The new prominence of Fundamentalism has only added to the confusion about just how the movement should be defined. The term is often used to designate fervent belief of any kind, or confused with a more moderate version of biblical conservatism known as Evangelicalism. Indeed, the two movements are intertwined, but also constitute distinct elements in American conservative Protestantism. Essentially, Fundamentalism is the right wing of the broader and larger Evangelical movement, which has grown by millions of adherents in the past two decades.

The similarities and differences of the two movements are rooted in U.S. history. During the early years of the 20th century, the conservative forebears of both movements were largely in control of American Protestantism. But liberal ideas on Scripture and doctrine had begun to infiltrate seminaries, and steadily gained strength in succeeding decades. Eventually an antiliberal movement arose from a loose alliance of orthodox theologians in the mainstream denominations, revivalist preachers, and emerging millenarians, those who saw signs of the imminent Second Coming of Jesus Christ. Between 1910 and 1915 such groups distributed huge numbers of thoughtful pamphlets titled The Fundamentals that defended the conservative reading of the Bible on subjects ranging from the Creation to the Resurrection of Christ. The series was mailed to every Protestant church worker in the country.
※
__OBJECTIVES__.
[a] Answer these from the Fundamentalism passage:
(i) What does it call Fundamentalism in relation to the Evangelical movement?
(ii) Between which years were The Fundamentals distributed?
(iii) To whom was the series mailed?
[b] Carry the Fundamentalism passage forward from its last sentence with a few more sentences.

__DATA LINES__.
※
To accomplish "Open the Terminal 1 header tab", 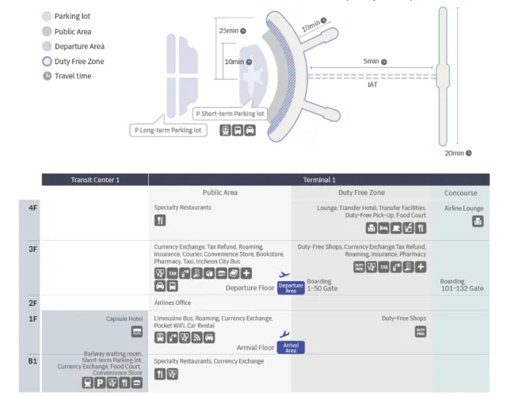I will pyautogui.click(x=319, y=180).
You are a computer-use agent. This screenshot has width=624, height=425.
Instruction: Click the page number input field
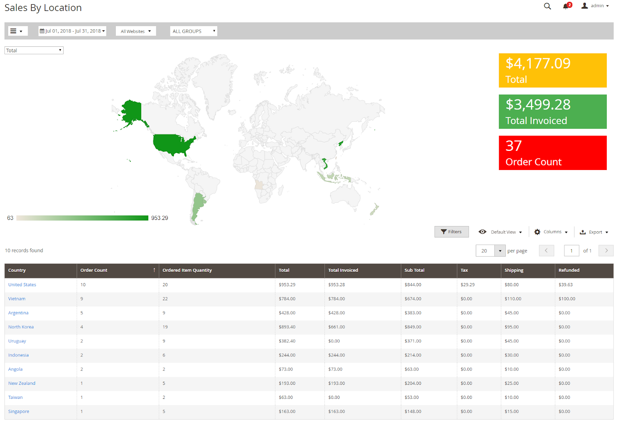pyautogui.click(x=571, y=251)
※
__RESPONSES BY TASK__.
[a]
(i) The right wing of the broader and larger Evangelical movement.
(ii) Between 1910 and 1915.
(iii) Every Protestant church worker in the country.

[b]
As recounted by Historian George Marsden in his definitive 1980 study, Fundamentalism and American Culture, many of the conservatives turned into angry militants during the cultural upheavals following World War I. The term Fundamentalist was coined in this period to identify a battler for orthodoxy. Presbyterian Evangelist Billy Sunday typified the new ornery style of combat. The liberal, Sunday fulminated, was a "hog-jowled, weasel-eyed, sponge- columned, jelly-spined, pussyfooting, four-flushing, charlotte-russed Christian." At the 1925 Scopes trial, in which a Tennessee schoolteacher was convicted of expounding evolutionary theory, Fundamentalists were ridiculed by the press and perceived by the public as antediluvian cranks. By the 1940s, conservatives who were embarrassed by the Fundamentalists' image revived the label of Evangelical for their more moderate brand of orthodoxy.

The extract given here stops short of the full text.